邦画、洋画問わず日本の映画館では様々なジャンルの映画が上映されています。
アクション映画やSF、恋愛もので非日常の世界をたのしむのもいいですが、本当に起こったことをありのままに映像として記録していくドキュメンタリー映画も観ていて勉強になることが多く興味深いジャンルです。
フィクションの映画でも最近はCGなどを駆使しリアリティーを追及しようとする姿勢が感じられます。
しかし、ドキュメンタリー映画を超えるリアリティーを生み出すことは不可能ではないでしょうか?
例えば、殺人事件が起きたとして、その事件の目撃者が証言をする場面を体験者本人ではなく、俳優が演じたとしたらどうでしょう。その時の恐怖、戦慄、緊張感は本人にしか感じることができなかったことです。もし証言者の言葉をすべて俳優が覚えて語ったとしても、表情や仕草、声の抑揚や体毛の逆立つ感じなどに本当の心情を表わすことは不可能なのではないでしょうか?

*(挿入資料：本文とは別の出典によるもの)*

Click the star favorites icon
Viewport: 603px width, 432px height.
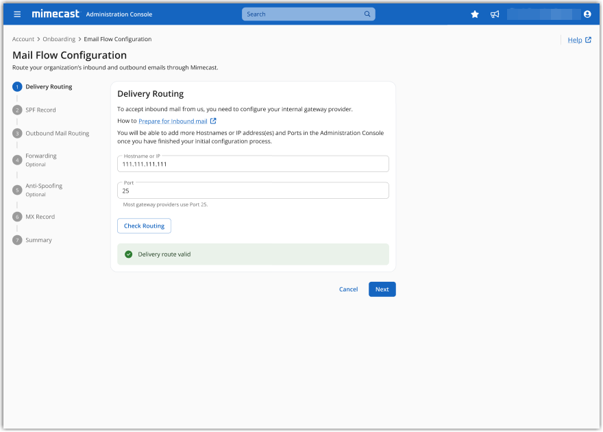(x=475, y=14)
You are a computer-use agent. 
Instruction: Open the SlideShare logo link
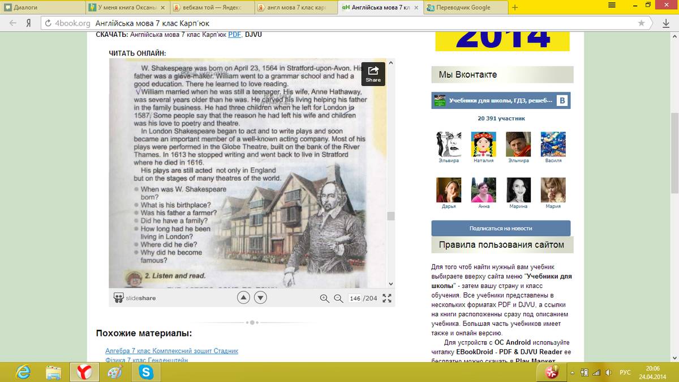[x=135, y=298]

ドキュメンタリー映画には人や物、動物の日常の姿が淡々と映しだされています。そこには誇張や演出など無く、鏡に映った対象物は国や環境は違えども同じ本質を持っていて、笑い、泣き、怒り、そして他者を愛し傷つけ癒すこともできます。今の私たちを映し出す鏡といってもいいでしょう。フレーム越しに見る人物の苦悩を自分の人生と重ね合わせることで共感を得、いとおしさを感じ、心を揺さぶられるのです。

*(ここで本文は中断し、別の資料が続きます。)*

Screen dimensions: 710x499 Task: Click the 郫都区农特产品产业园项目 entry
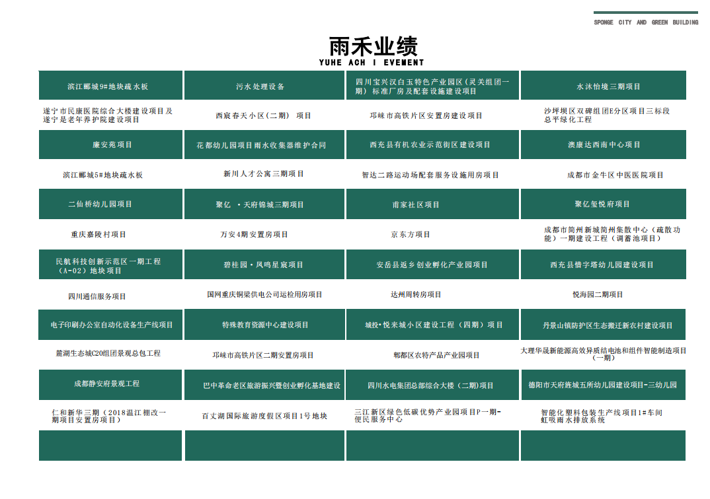click(436, 355)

自分には近すぎてみることができなかった物事も、他者のリアルな生活をカメラ越しに見ることによって、自分に立ち返る気付きを与えてくれます。
世界の裏側では、日々私たちの知らない様々な出来事が起こっています。ドキュメンタリー映画はそんな私たちにこれでもかと真実を突きつけてきます。
戦争や芸術、食や宗教など様々な分野で映し出されているキュメンタリー映画、観る人それぞれが独自の目線で解釈できるのも魅力の一つではないでしょうか?